Axel Wieder (DE/SE): RE-VISITING OPEN FORM

Time: Thursday 8 October 2015, 5 PM
Venue: Konstfack, Mandelgren (next to Svarta havet)
LM Ericssons väg 14, Stockholm. T-bana: Telefonplan

[Video documentation of lecture below]

Students in Oskar Hansen's studio with the large number exercise, mid-1960s. Courtesy of Muzeum Akademii Sztuk Pięknych w Warszawie.

Students in Oskar Hansen’s studio with the large number exercise, mid-1960s. Courtesy of Muzeum Akademii Sztuk Pięknych w Warszawie.

The eighth lecture within the 2015 Organising Discourse Open Lectures series will focus on the theory of Open Form, introduced by the Polish visionary architect, artist and urban theorist Oskar Hansen, and its role for experimental pedagogy and new relationships of users and architecture.

Re-visiting Open Form

Formulated initially at the XI. CIAM congress in Otterlo 1959, the theory of Open Form was a strong conceptual basis for all fields of Hansen’s activities. A former assistant of Pierre Jeanneret, a student of Fernard Léger and an active member of Team 10, he called for opening architecture for the activities of its users and turn it into a “perceptive background” exposing the events of everyday life. Oriented at participation, Open Form promoted the understanding of architecture as a tool that could be given to the users and easily adapted to their changing needs. Open Form was further developed by Hansen and a group of artists who studied in his studio at the Academy of Fine Art in Warsaw, among them Zofia Kulik, Przemysław Kwiek and Wiktor Gutt. His work became an important reference point for visual artists who treated their practice as a form of social experimentation.

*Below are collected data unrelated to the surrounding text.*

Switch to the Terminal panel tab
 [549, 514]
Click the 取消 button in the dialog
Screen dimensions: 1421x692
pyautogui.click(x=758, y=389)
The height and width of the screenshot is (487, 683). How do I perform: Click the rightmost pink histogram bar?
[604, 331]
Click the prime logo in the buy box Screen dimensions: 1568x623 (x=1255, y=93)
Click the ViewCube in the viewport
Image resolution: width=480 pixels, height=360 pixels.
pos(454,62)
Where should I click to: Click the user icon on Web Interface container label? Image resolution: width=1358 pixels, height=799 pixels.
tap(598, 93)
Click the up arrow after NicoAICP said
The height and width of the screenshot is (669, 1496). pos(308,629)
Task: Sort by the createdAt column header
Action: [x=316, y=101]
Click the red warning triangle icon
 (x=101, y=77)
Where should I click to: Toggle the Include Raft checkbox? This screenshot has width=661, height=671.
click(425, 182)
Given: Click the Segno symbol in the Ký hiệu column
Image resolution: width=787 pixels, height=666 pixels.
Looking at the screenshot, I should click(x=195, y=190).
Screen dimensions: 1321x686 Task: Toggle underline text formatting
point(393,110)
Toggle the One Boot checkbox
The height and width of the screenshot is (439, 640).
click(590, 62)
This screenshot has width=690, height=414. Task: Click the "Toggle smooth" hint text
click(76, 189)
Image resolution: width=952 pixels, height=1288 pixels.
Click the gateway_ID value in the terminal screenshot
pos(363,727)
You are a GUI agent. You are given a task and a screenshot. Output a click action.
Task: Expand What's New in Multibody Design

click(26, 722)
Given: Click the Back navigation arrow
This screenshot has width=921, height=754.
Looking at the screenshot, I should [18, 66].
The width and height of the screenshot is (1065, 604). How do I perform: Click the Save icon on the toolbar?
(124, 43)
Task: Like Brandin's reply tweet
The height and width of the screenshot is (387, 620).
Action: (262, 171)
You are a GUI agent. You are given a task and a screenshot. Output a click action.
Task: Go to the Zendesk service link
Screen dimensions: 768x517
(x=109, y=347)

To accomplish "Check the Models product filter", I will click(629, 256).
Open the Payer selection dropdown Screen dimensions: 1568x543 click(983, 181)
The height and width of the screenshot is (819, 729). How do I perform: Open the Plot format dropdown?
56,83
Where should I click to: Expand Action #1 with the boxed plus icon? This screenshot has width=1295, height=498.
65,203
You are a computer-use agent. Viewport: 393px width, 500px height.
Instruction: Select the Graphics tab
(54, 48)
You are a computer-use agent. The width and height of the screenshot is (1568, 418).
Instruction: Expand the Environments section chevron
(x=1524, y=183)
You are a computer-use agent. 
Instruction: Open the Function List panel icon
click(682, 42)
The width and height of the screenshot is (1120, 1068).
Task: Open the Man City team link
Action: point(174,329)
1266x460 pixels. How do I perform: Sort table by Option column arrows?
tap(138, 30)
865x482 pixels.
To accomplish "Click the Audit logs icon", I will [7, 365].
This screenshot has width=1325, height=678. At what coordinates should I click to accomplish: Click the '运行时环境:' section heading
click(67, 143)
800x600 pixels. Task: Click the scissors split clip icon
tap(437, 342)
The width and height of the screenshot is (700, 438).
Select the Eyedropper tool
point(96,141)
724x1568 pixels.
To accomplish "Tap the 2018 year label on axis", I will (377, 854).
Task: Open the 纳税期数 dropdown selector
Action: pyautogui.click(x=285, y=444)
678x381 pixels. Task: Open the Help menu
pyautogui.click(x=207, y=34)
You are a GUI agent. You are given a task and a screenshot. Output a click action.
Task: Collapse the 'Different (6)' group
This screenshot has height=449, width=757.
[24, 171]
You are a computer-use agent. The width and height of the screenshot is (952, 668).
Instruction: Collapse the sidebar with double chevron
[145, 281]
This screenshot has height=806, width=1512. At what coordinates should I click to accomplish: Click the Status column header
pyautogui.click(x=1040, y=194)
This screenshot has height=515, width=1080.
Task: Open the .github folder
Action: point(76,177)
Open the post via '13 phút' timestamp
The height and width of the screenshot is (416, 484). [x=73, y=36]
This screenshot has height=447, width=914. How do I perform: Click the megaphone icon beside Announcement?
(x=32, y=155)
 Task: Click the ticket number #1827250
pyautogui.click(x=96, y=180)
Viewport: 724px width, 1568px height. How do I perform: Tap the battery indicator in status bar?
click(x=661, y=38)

Still from Game on Morel's Hill (Group Action), 1971. Courtesy of KwieKulik archive

Still from Game on Morel’s Hill (Group Action), 1971. Courtesy of KwieKulik archive

The presentation will discuss Hansen’s work and his legacy for contemporary discussions of pedagogies, space and participation. Some of the most remarkable outputs of Hansen and the artists he collaborated with include games and educational tools in which the roles of participants are actively negotiated. The documentation and discussion of processes was treated as a feature for analysis and knowledge production. It seems an interesting task to re-visit experiments with Open Form as a specific approach to participation and to deal with hierarchies in the production of space and knowledge. In a second step, we may ask about important areas for a discussion about access today, what are power relations of concern? What are areas that regulate access or represent hierarchies in a way that makes negotiation urgent?

Axel Wieder is a curator and writer living in Stockholm. He has been director of Index – the Swedish Contemporary Art Foundation since 2014, and was head of program and curator of exhibitions at Arnolfini Center of Contemporary Arts in Bristol. His work has frequently focused on the history and theory of exhibitions, architecture and social space, and issues of political representation. Recent exhibitions include “The Promise” at Arnolfini (2014), involving works of artists and offsite projects alongside urban planning and architectural models, and solo exhibitions with Joëlle Tuerlinckx, Willem de Rooij and Ian Hamilton Finlay. He also initiated exhibition and performance series on Maryanne Amacher, shown with DAAD, Berlin in 2012 and in 2014 at the Bonner Kunstverein. As artistic director of Künstlerhaus Stuttgart from 2007 to 2010, he developed an interdisciplinary program aimed at forging closer links between theoretical formats and exhibition presentations, repositioning the institution both regionally and internationally. Since 1990 he has taken part in numerous exhibitions in collaboration with Jesko Fezer, including the 3rd Berlin Biennale in 2004 and the 9th International Istanbul Biennial in 2005. In 1999, together with Jesko Fezer and Katja Reichard, he founded the bookstore Pro qm in Berlin, which is also a venue for experimental events in the field of art and urbanism. Among his many other projects, Wieder curated the exhibition “Now and Ten Years Ago” at KW Institute for Contemporary Art in Berlin. He has also held lecturing posts at various universities and art academies, including the Bauhaus-Universität Weimar and the Zürcher Hochschule der Künste.